— ABOUT THIS EXERCISE —
Transcribe the data below exactly, but only from the line containing "This screenshot has height=231, width=337." through its final line, both included.

Collected data entries
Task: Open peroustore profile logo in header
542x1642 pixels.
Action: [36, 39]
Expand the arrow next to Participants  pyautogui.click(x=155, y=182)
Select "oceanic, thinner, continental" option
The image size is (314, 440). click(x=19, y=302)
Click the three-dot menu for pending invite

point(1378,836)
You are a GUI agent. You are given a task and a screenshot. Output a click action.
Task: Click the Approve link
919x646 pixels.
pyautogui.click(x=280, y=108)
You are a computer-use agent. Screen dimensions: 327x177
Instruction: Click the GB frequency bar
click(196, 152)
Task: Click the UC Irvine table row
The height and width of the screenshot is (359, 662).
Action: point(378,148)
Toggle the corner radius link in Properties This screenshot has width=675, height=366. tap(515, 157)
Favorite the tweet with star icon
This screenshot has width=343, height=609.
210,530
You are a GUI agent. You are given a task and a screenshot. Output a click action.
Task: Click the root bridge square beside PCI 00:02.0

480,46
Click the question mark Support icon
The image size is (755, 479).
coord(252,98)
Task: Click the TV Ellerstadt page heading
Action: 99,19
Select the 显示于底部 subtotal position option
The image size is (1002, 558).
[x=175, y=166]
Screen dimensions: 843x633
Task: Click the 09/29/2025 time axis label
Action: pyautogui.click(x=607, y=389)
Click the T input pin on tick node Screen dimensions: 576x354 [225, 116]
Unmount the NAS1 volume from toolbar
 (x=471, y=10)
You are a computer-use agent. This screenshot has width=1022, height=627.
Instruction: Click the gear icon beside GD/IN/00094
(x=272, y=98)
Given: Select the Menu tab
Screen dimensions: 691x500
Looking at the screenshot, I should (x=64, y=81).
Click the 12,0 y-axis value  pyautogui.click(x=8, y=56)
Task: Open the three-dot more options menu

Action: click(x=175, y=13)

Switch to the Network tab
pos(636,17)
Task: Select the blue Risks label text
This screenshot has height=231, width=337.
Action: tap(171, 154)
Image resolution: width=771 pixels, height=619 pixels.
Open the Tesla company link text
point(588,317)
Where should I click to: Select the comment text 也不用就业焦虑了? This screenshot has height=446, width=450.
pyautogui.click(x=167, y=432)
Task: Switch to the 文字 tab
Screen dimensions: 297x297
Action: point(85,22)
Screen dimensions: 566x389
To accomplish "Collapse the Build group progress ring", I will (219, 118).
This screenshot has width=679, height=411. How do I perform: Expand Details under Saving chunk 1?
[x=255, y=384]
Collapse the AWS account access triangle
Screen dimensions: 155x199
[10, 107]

— SOLUTION TO THIS PROBLEM —
This screenshot has height=231, width=337.
Action: tap(171, 154)
Image resolution: width=771 pixels, height=619 pixels.
Open the Tesla company link text
point(588,317)
Where should I click to: Select the comment text 也不用就业焦虑了? This screenshot has height=446, width=450.
pyautogui.click(x=167, y=432)
Task: Switch to the 文字 tab
Screen dimensions: 297x297
Action: point(85,22)
Screen dimensions: 566x389
To accomplish "Collapse the Build group progress ring", I will (219, 118).
This screenshot has width=679, height=411. How do I perform: Expand Details under Saving chunk 1?
[x=255, y=384]
Collapse the AWS account access triangle
Screen dimensions: 155x199
[10, 107]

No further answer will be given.